Medhat Haroun. J Biomed Biotechnol. 2005.

Abstract

This report evaluates the significance of antibody/bovine serum albumin (BSA) interactions as a risk factor for the diagnosis of acute hepatitis E. Serum samples from 40 patients with acute hepatitis E and from 40 age/sex matched healthy adult subjects were tested for IgA, IgG, and IgM by ELISA and by turbidimetric assay. BSA was used as a target to characterize changes in levels of interacting immunoglobulins. Initial results obtained before removal of antibodies that interacted with BSA suggested that HEV patients had increased levels of IgM in their sera.

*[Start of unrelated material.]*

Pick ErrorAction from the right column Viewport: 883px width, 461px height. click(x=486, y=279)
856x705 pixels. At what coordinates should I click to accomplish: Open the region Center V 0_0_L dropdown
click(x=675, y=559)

It was found that normal individuals had mean IgA, IgG, and IgM levels of 2.55 mg/mL, 9.80 mg/mL, and 1.73 mg/mL, respectively while HEV patients had mean levels of 2.66 mg/mL, 10.04 mg/mL, and 2.01 mg/mL ($P < .26$ , $P < .32$, and $P < .0004$). However, the mean level of IgM in HEV-infected sera after purification from antibodies that interacted with BSA was determined to be 1.72 mg/mL indicating that there was no significant difference in IgM level in HEV patients compared to normal individuals ($P < .6$). The presence of antibodies that interact with BSA might serve as a diagnostic tool for detection of high-risk patients.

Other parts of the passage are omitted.